LARA

Computing Follow Sets

The Need for Follow

What if we have

X = Y Z | U

and U is nullable? When can we choose a nullable alternative (U)?

  • if current token is either in first(U) or it could follow non-terminal X

t is in follow(X), if there exists a derivation containing substring X t

Example of language with 'named blocks':

statements ::= "" | statement statements
statement ::= assign | block
assign ::= ID "=" (ID|INT) ";"
block ::= "beginof" ID statements ID "ends"

Try to parse

beginof myPrettyCode
  x = 3;
  y = x;
myPrettyCode ends

Problem parsing 'statements':

  • identifier could start alternative 'statement statements'
  • identifier could follow 'statements', so we may wish to parse “”
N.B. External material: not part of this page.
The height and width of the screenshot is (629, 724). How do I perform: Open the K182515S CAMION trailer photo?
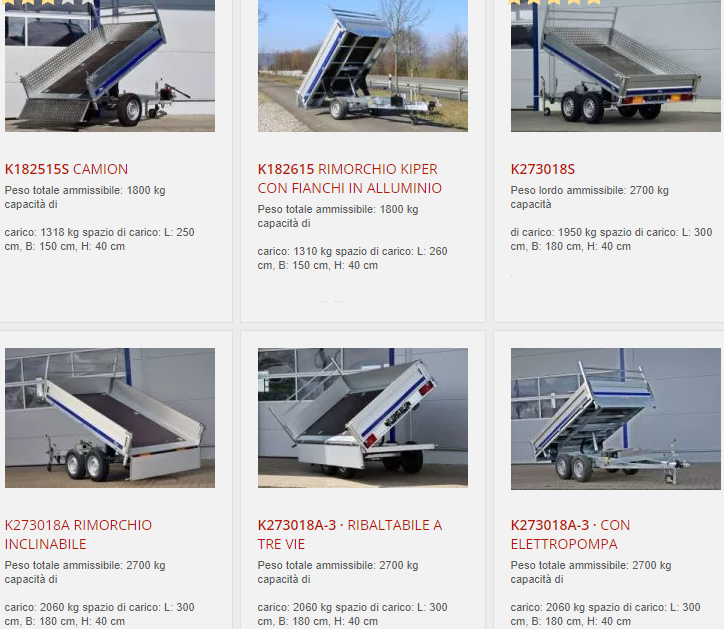(110, 66)
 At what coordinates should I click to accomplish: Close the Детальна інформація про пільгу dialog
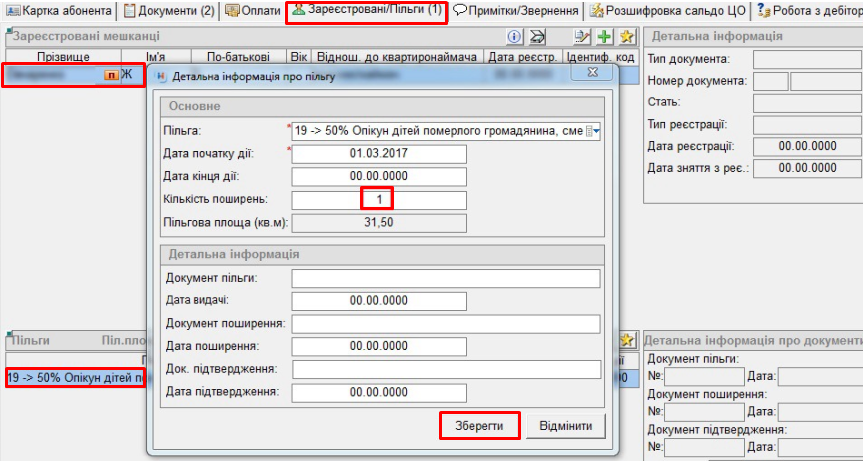[592, 74]
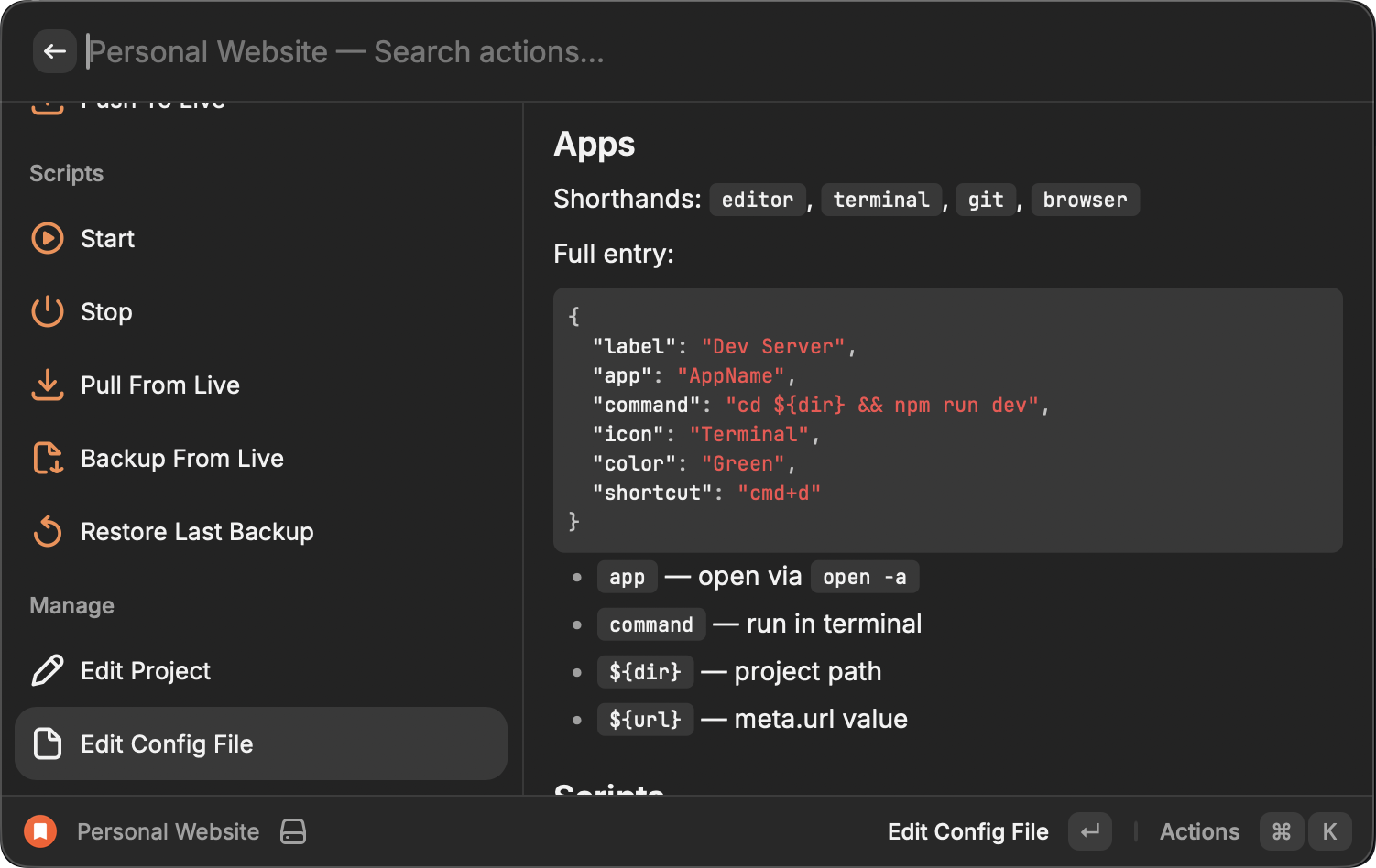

Computing follow($Y_i$), given rule X = $Y_1$$Y_i$$Y_j$$Y_k$

  • add first($Y_j$), if $Y_{i+1}$,…,$Y_{j-1}$ are all nullable
  • add follow($X$), if $Y_{i+1}$, …, $Y_k$ are all nullable

Possible computation order:

  • nullable
  • first
  • follow

Example: compute these values for grammar above

follow = {}
first
  statements {ID, "beginof"}
  statement  {ID, "beginof"}
  assign     {ID}
  block      {"beginof"}
follow
  statements {ID}
  statement  {ID, "beginof"}
  assign     {ID, "beginof"}
  block      {ID, "beginof"}

The grammar cannot be parsed because we have

statements ::= "" | statement statements

where

  • statements $\in$ nullable
  • first(statements) $\cap$ follow(statements) = {ID} $\neq \emptyset$

If the parser sees ID, it does not know if it should

  • finish parsing 'statements' or
  • parse another 'statement'